**What you should do**
Copy out the rows in the stretch from the line containing "Pick the legend" through the line containing "Action: 107,146", putting "Display size" wherever "Screen dimensions" appears and changing nothing else. Leave the pictures out of your answer.

**Records to process**

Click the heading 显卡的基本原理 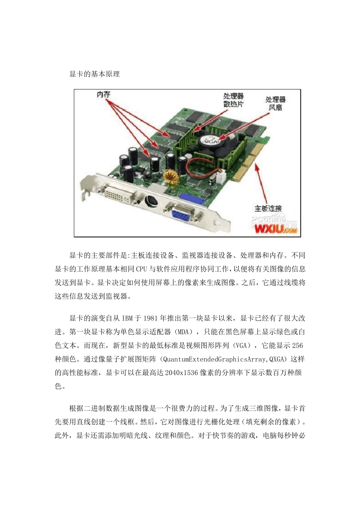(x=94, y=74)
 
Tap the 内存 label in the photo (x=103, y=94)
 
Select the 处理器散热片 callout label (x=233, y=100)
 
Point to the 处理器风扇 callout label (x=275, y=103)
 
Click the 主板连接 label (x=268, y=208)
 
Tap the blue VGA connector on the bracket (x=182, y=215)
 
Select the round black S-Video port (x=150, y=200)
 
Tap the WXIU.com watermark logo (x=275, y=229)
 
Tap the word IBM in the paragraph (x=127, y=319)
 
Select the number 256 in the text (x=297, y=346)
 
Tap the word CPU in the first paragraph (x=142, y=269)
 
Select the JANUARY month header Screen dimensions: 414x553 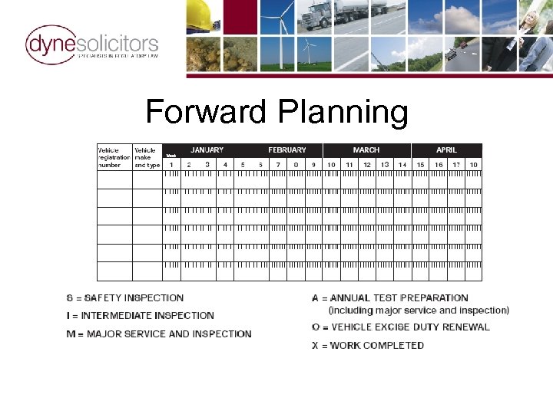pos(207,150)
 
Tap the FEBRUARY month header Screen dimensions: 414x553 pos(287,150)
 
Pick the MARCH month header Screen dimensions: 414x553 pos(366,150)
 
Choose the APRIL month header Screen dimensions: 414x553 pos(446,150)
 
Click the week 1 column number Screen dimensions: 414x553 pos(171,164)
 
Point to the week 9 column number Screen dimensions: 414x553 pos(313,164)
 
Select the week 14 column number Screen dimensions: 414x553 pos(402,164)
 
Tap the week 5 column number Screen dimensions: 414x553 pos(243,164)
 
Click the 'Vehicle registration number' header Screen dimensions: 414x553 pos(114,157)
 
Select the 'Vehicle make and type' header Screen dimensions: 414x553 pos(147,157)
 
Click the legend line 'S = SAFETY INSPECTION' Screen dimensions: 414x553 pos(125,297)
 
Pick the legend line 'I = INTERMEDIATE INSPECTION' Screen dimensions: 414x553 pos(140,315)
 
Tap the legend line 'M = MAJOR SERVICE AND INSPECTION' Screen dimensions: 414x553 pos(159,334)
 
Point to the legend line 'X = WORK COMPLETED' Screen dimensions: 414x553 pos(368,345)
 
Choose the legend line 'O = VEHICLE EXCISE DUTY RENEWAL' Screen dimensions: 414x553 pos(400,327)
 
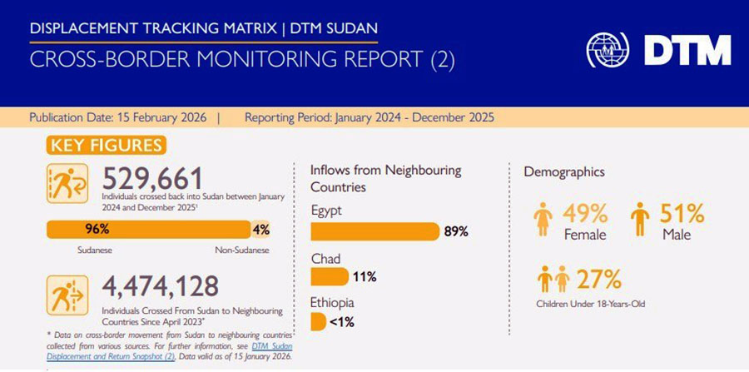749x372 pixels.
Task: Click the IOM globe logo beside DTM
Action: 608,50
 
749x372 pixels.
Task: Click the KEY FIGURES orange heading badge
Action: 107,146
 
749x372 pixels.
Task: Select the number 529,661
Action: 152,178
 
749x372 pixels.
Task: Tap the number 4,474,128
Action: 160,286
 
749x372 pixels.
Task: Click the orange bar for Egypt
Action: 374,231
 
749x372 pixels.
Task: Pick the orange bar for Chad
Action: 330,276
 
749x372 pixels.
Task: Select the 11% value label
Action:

**Response to this exercise**
Pick the legend line 'I = INTERMEDIATE INSPECTION' Display size: 414x553 pos(140,315)
 
Tap the legend line 'M = MAJOR SERVICE AND INSPECTION' Display size: 414x553 pos(159,334)
 
Point to the legend line 'X = WORK COMPLETED' Display size: 414x553 pos(368,345)
 
Choose the legend line 'O = VEHICLE EXCISE DUTY RENEWAL' Display size: 414x553 pos(400,327)
 
749x372 pixels.
Task: Click the IOM globe logo beside DTM
Action: 608,50
 
749x372 pixels.
Task: Click the KEY FIGURES orange heading badge
Action: 107,146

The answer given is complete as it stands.